**DOCUMENT EXCERPT**
□ □ □ □ □ □ □
Jan 3, 2015 4:08 AM
Wife: Libyan on trial for US embassy bombings dies
The Associated Press
CAIRO (AP) Abu Anas al-Libi, a man accused by federal prosecutors of being an al-Qaida member involved in the 1998 bombings of U.S. embassies in Kenya and Tanzania, died of complication from liver surgery, his wife said Saturday. He was 49.
U.S. forces raided Libya in 2013 and seized him in the streets of the capital, Tripoli, bringing him back to America to stand trial in New York. On Saturday, his wife, Um Abdullah, told The Associated Press that the experience only worsened his ailments, including hepatitis C, leading to his death.
"I accuse the American government of kidnapping, mistreating, and killing an innocent man. He did nothing," Abullah said.
□ □ □ □ □ □ □
**WORK REQUIRED**
Quote the stretch of the news report on Abu Anas al-Libi's death from "U.S. forces raided" through "to his death." word for word.

**DATASET SECTION**
□ □ □ □ □ □ □
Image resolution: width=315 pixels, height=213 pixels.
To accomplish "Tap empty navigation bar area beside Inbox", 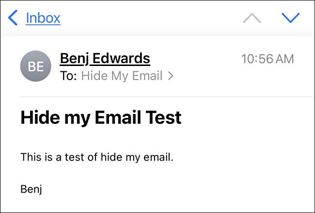I will (x=150, y=18).
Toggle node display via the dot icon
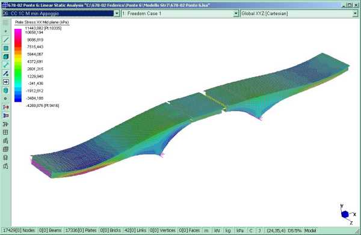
□ □ □ □ □ □ □
**THE ANSWER**
U.S. forces raided Libya in 2013 and seized him in the streets of the capital, Tripoli, bringing him back to America to stand trial in New York. On Saturday, his wife, Um Abdullah, told The Associated Press that the experience only worsened his ailments, including hepatitis C, leading to his death.